(Stored dataset items)
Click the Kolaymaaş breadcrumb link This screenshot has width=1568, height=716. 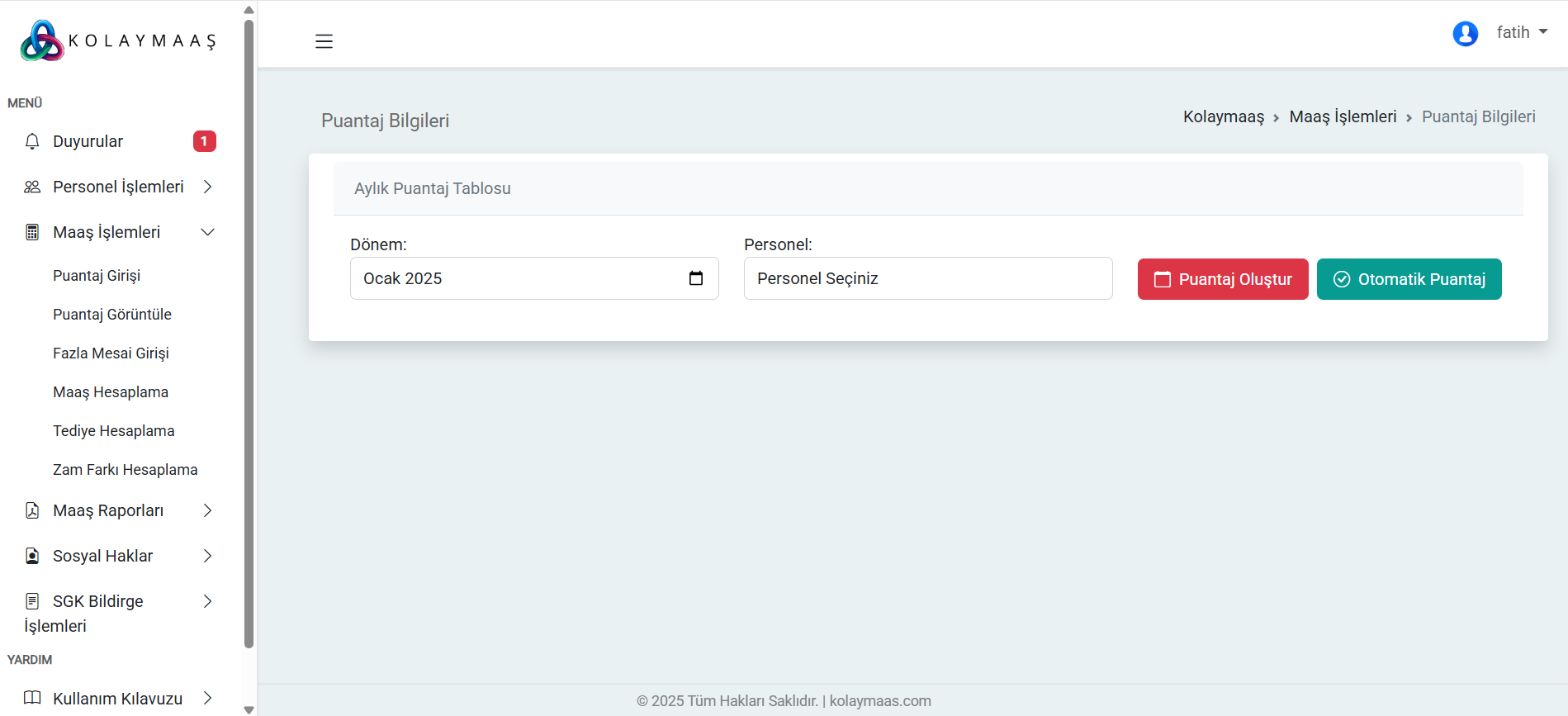pos(1223,116)
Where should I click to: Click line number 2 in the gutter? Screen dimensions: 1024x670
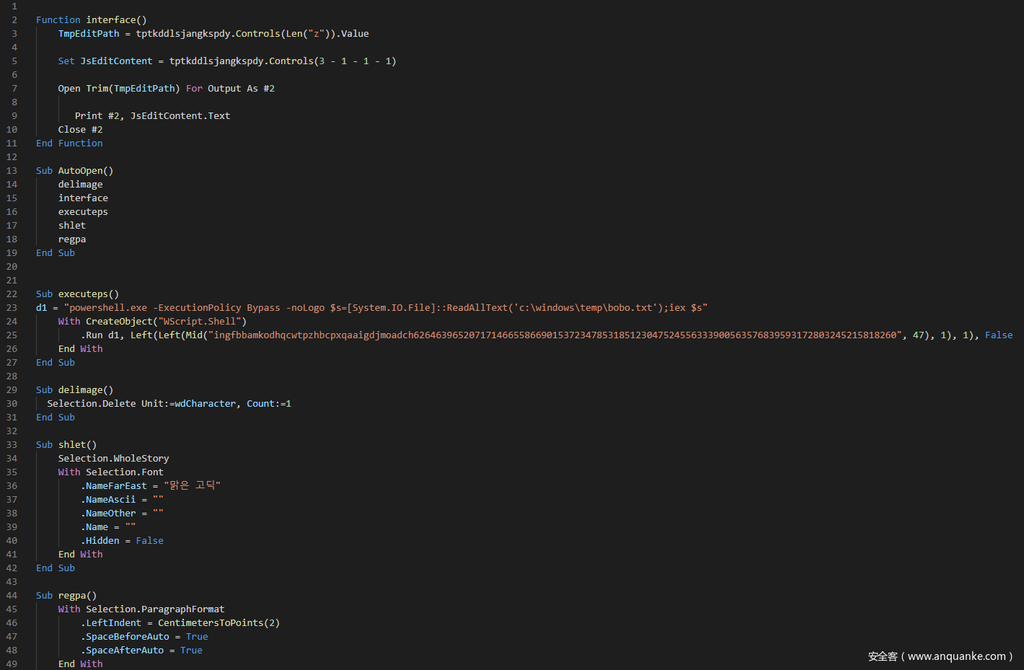pyautogui.click(x=14, y=20)
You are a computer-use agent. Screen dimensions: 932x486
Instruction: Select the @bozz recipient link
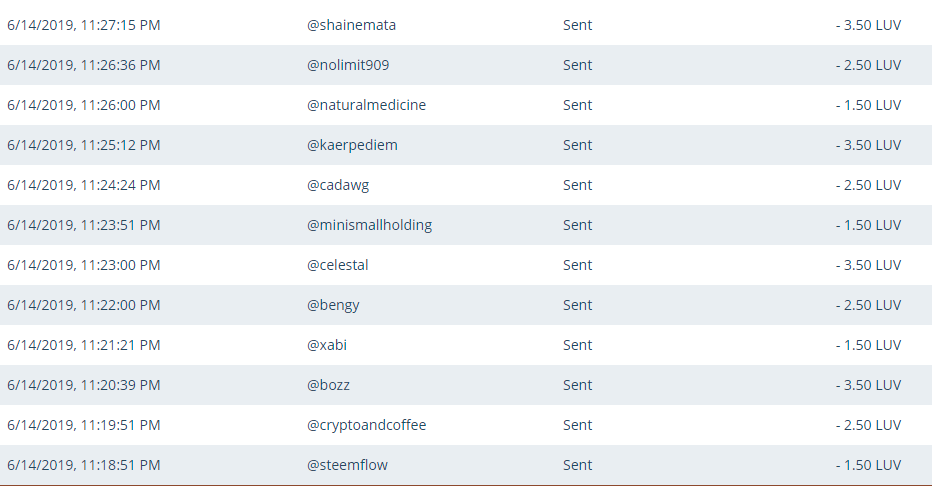coord(328,385)
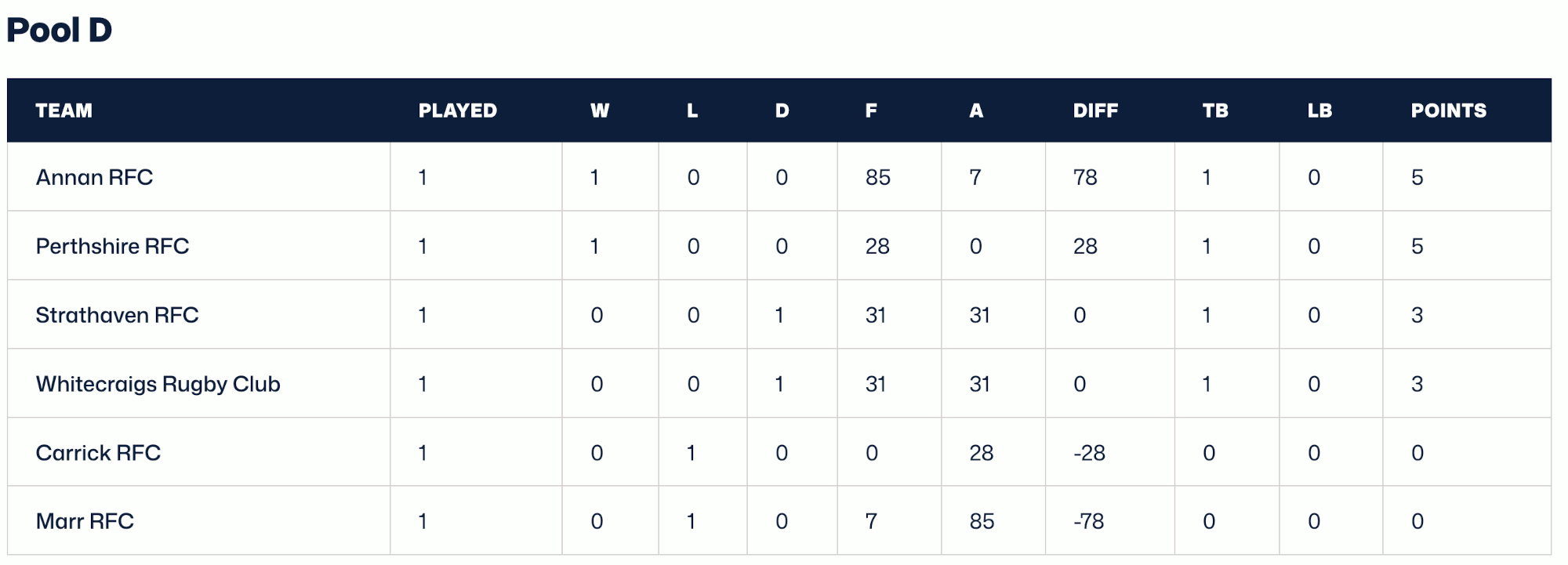Click Marr RFC's difference value -78
The height and width of the screenshot is (565, 1568).
click(x=1089, y=521)
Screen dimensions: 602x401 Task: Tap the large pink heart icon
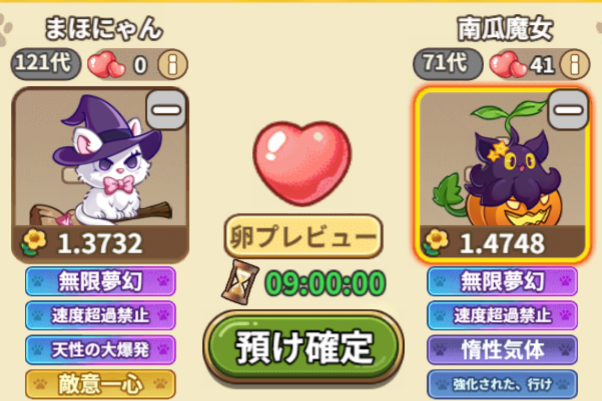(x=302, y=163)
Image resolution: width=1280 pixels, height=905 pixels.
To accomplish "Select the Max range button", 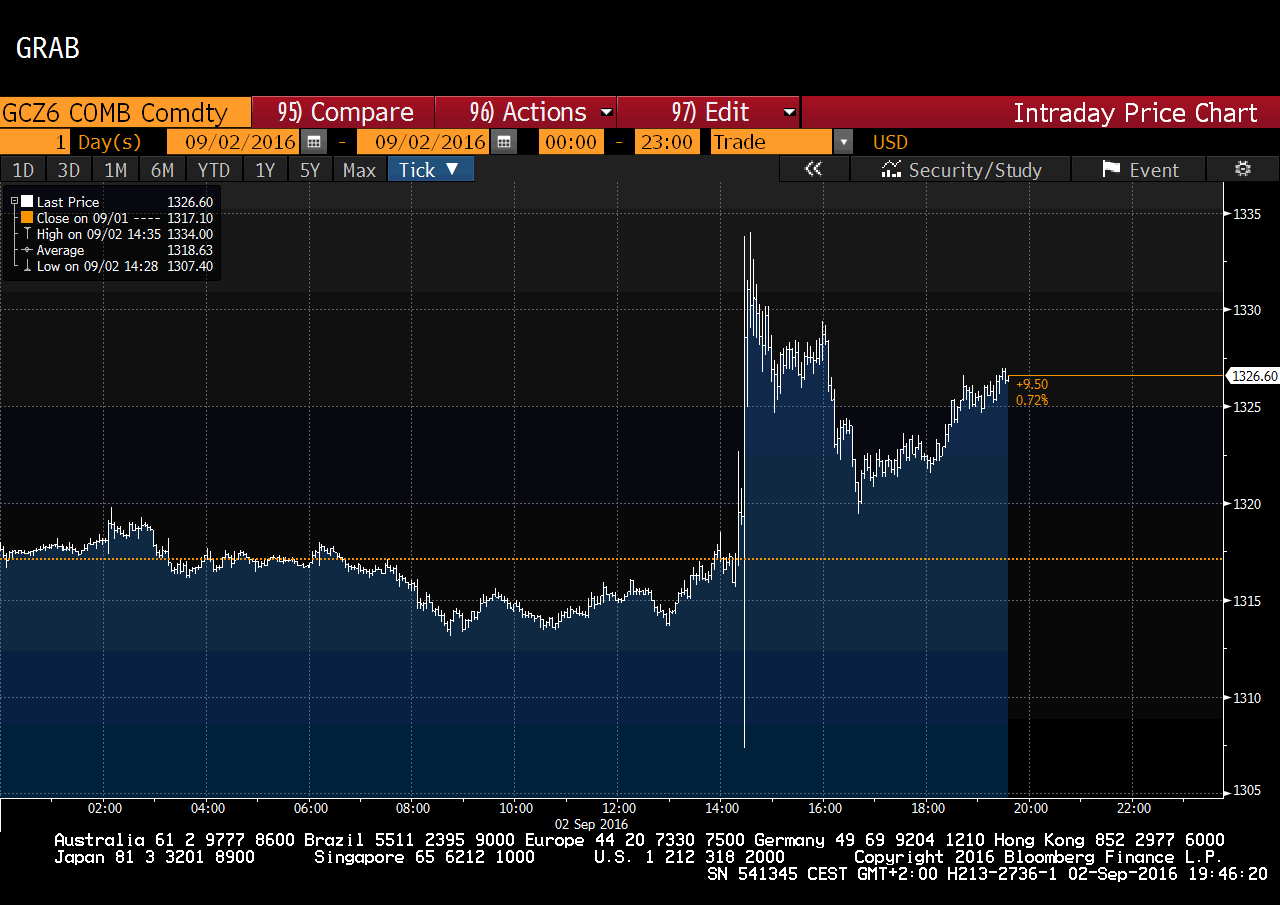I will pyautogui.click(x=359, y=170).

» **YOUR TASK**
From the records above, copy exactly the stretch from the line holding "Where should I" through the line holding "Image resolution: width=1280", both ends included, without the pictures.

» **EXERCISE OUTPUT**
Where should I click to: Click line number 2 in the gutter? Screen dimensions: 1024x670
pyautogui.click(x=14, y=20)
You are a computer-use agent. Screen dimensions: 932x486
Instruction: Select the @bozz recipient link
coord(328,385)
Click Marr RFC's difference value -78
The height and width of the screenshot is (565, 1568).
click(x=1089, y=521)
Screen dimensions: 602x401 Task: Tap the large pink heart icon
(x=302, y=163)
Image resolution: width=1280 pixels, height=905 pixels.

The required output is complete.